LoRAs Aren't Dead: Why Fine-Tuning Still Matters in the GPT-4o Landscape

GPT-4o has shifted the AI world, but brand personalisation, refinement, and control haven't changed. LoRAs aren't just surviving - they're more essential than ever.

James Pierechod

Founder, Visual Content Consultancy

TL;DR

  • GPT-4o improves consistency at a technical level but can't capture your brand's unique visual style without specific training - LoRAs fill that gap
  • LoRAs are evolving from technical fine-tuning into modular design libraries - the creative DNA of your brand in the age of AI-assisted creation
  • Foundation models provide the canvas, LoRAs provide the distinctive style - they're complementary, not competing

The rumours of their death are greatly exaggerated

I’ve seen a few people call out the “death of LoRAs” due to the launch of GPT-4o image generators and the availability of their new API. The AI world just shifted, but brand personalisation, refinement, and resultant expectations haven’t.

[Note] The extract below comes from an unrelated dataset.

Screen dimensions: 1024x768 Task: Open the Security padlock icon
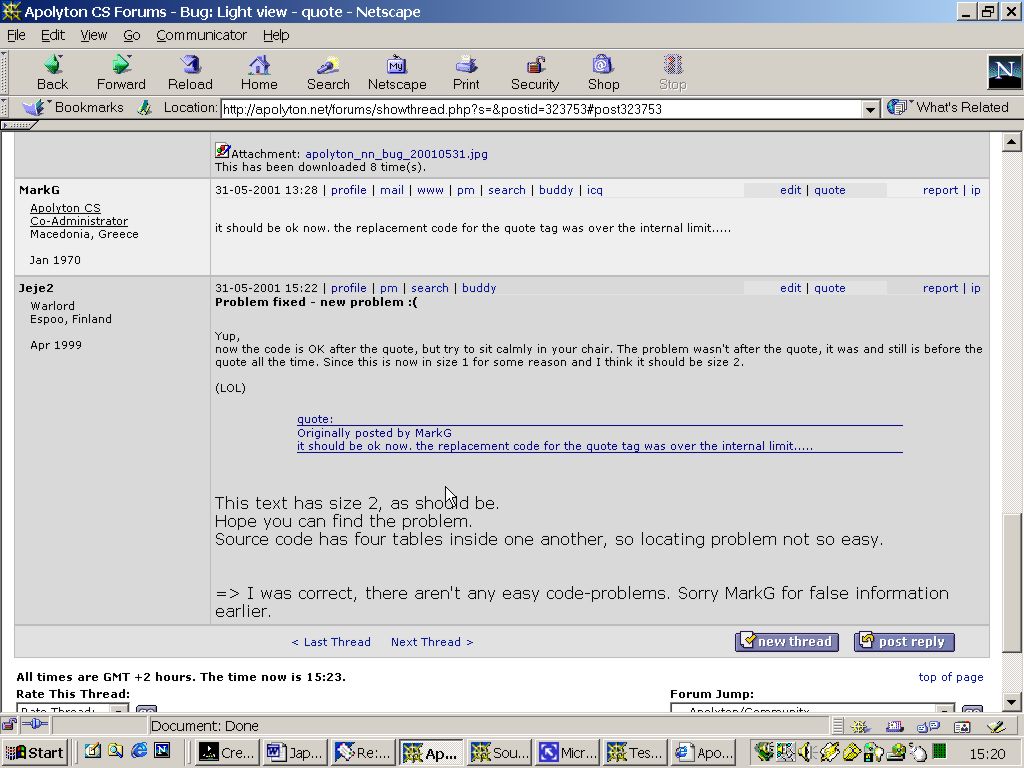[x=534, y=66]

The launch of GPT-4o has been nothing short of revolutionary. With its remarkable consistency in character generation and improved visual capabilities, many are questioning whether custom fine-tuning approaches like LoRAs (Low-Rank Adaptations) still have a place in our production AI toolbox. As someone who’s spent years building private AI infrastructures for brands and agencies, I can confidently say: LoRAs aren’t just surviving - they’re more essential than ever.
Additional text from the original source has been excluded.